══ DATA TO EXAMINE

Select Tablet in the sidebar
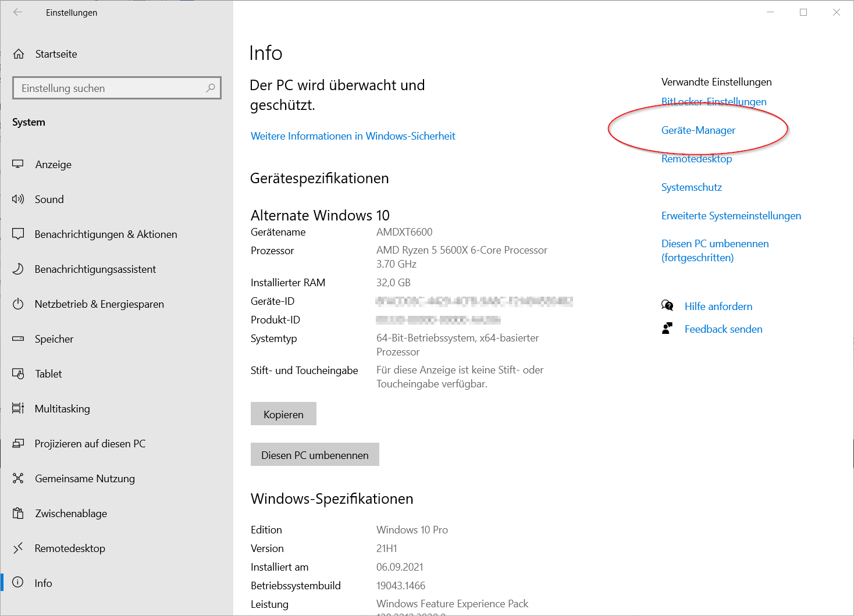Screen dimensions: 854x616 48,374
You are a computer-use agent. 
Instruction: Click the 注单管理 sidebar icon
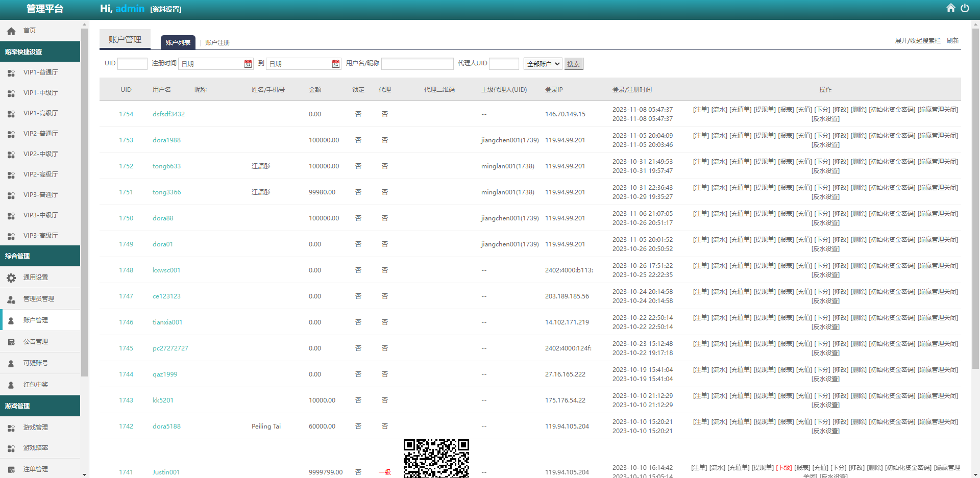click(x=11, y=469)
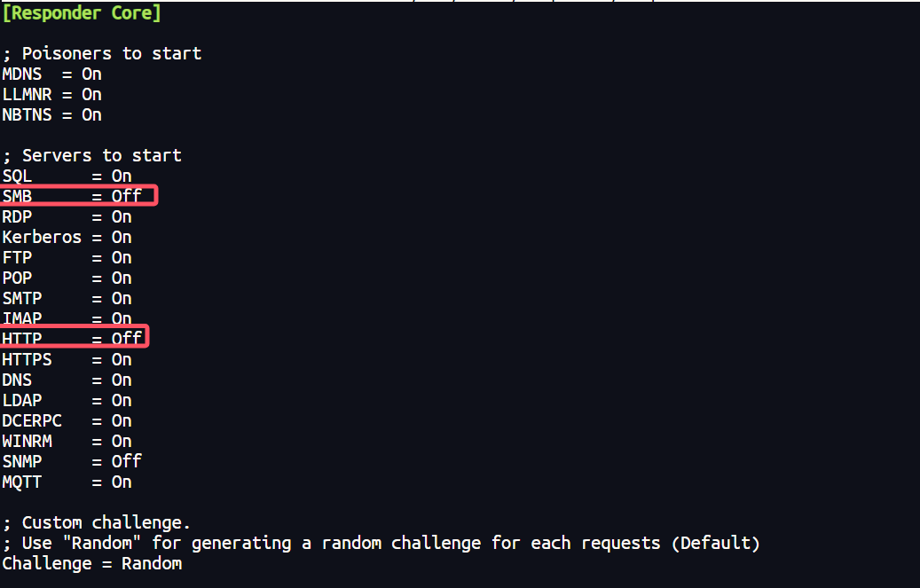Click the Challenge Random value

point(152,563)
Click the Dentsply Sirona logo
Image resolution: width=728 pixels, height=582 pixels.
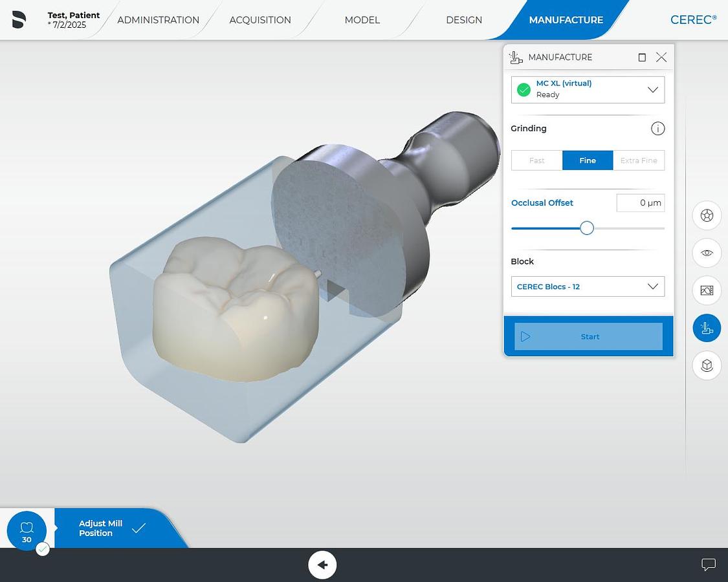click(19, 19)
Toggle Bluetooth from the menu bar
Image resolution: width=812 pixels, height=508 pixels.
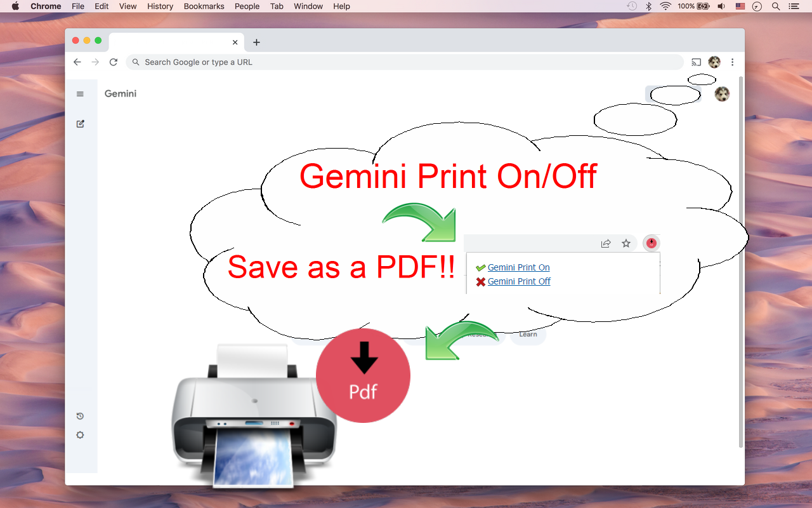(648, 6)
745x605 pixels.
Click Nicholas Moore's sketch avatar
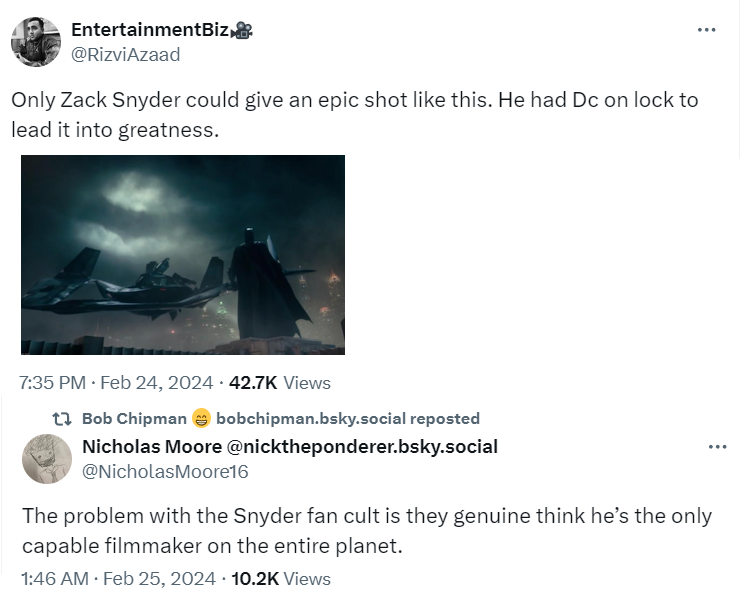pos(46,458)
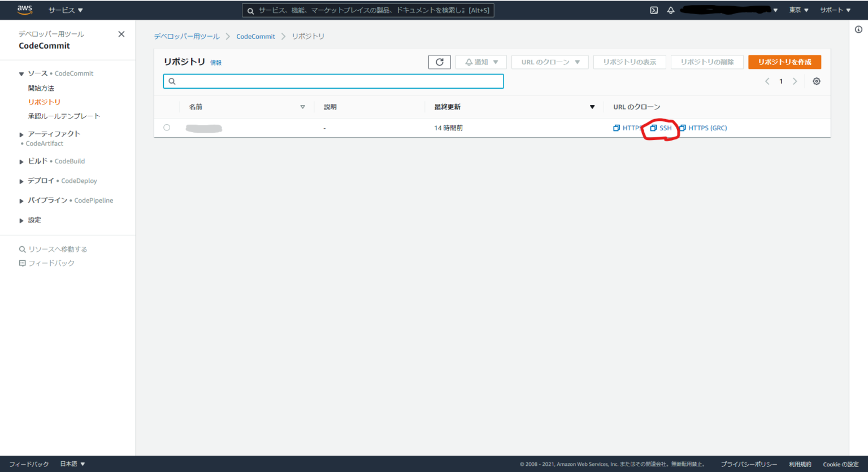Click the refresh repositories icon
This screenshot has height=472, width=868.
[439, 62]
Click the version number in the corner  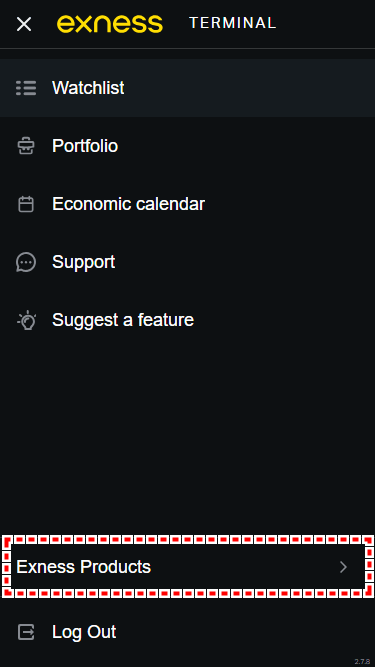click(x=362, y=662)
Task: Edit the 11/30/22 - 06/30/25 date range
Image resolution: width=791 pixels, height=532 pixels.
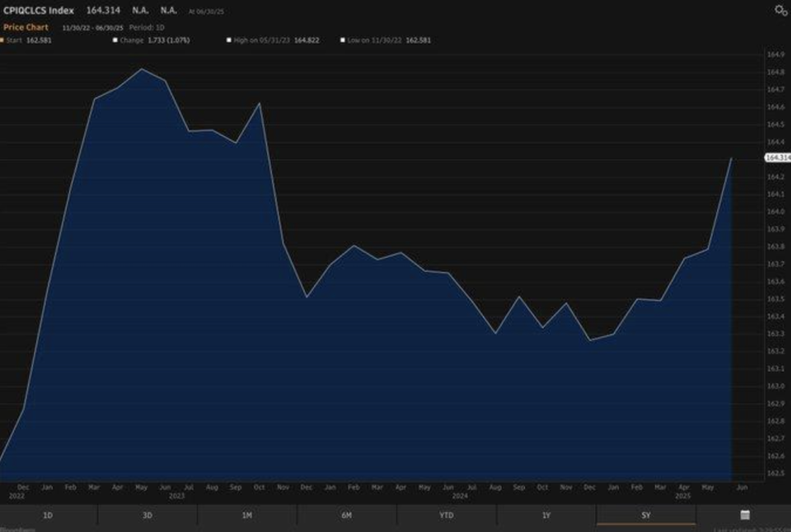Action: pyautogui.click(x=91, y=27)
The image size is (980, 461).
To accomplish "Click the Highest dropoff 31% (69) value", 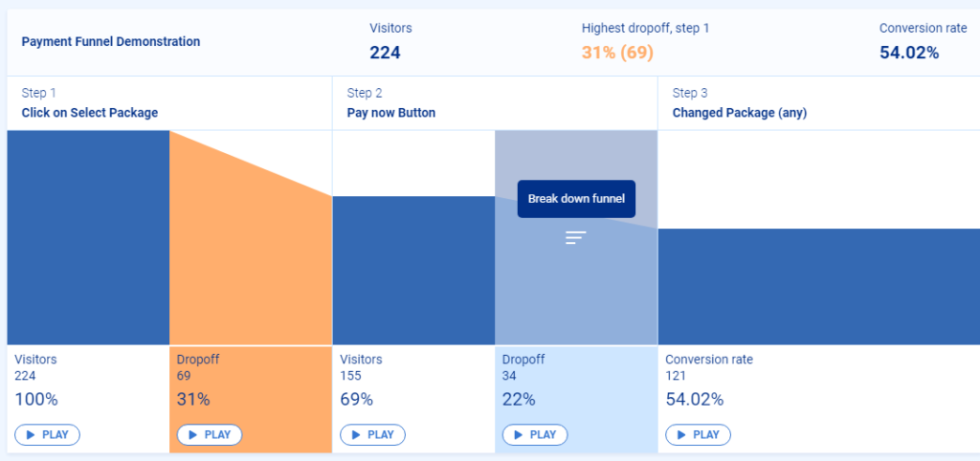I will (x=617, y=53).
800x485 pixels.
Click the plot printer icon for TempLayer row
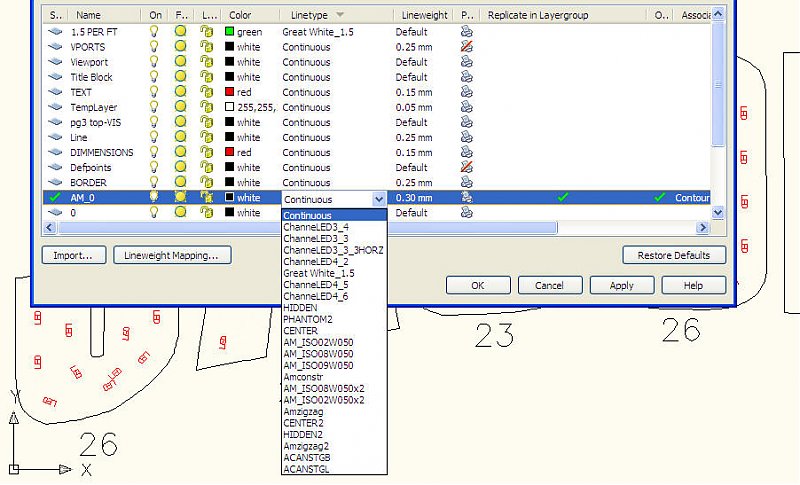[466, 107]
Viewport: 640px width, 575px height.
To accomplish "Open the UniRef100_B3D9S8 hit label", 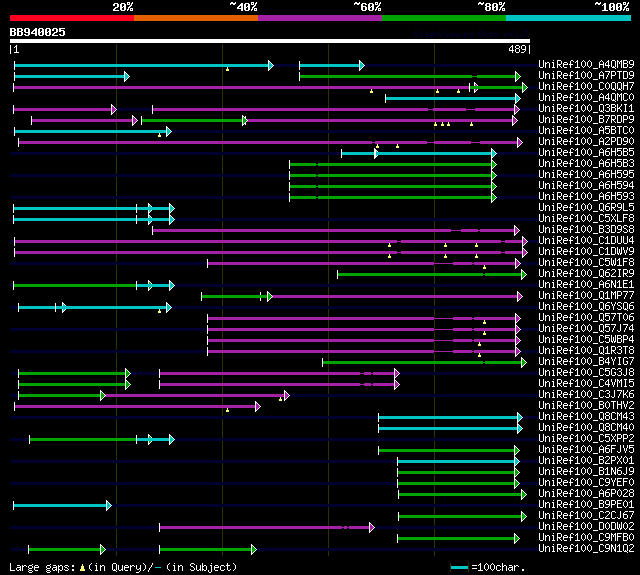I will click(x=586, y=230).
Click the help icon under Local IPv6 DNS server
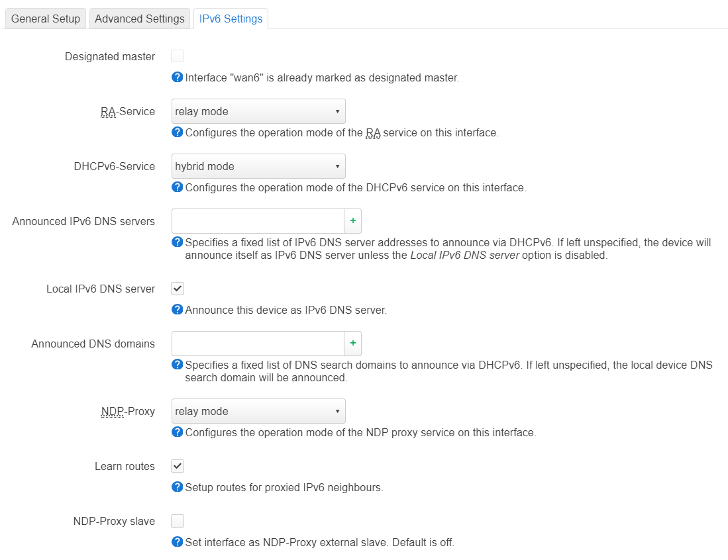The image size is (728, 560). 177,310
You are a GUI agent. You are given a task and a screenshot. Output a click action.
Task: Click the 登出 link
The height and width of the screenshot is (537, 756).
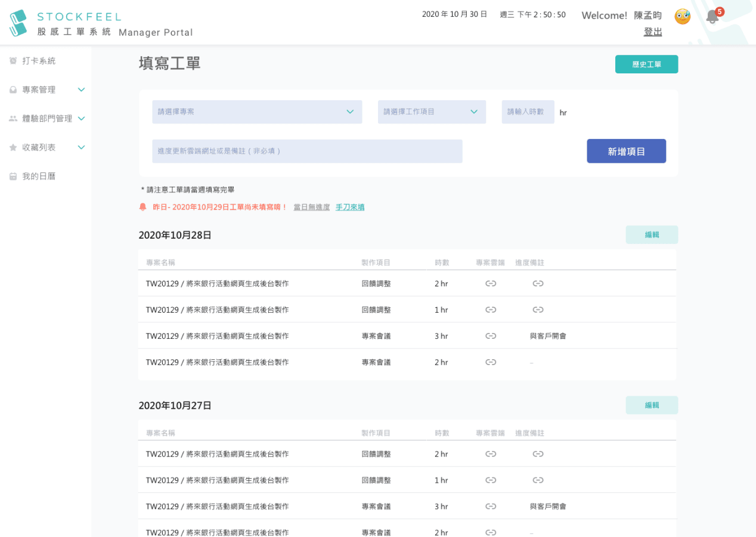pyautogui.click(x=653, y=32)
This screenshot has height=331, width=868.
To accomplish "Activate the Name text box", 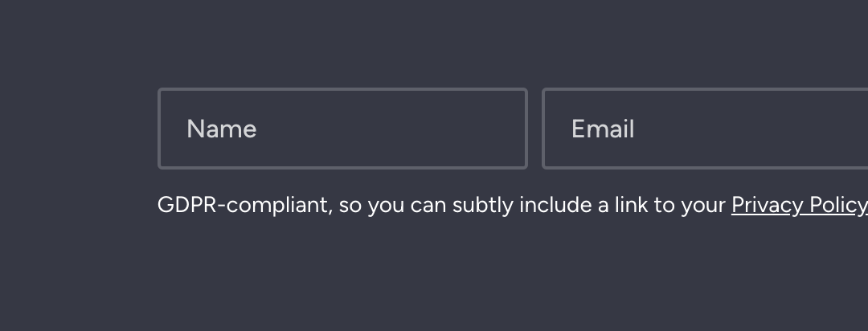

════

In the entries above, find each line with "agent" and copy it.

▶ **YOUR SOLUTION**:
You are a computer-use agent. 
You are a GUI agent. You are given a task and a screenshot. Output a click action.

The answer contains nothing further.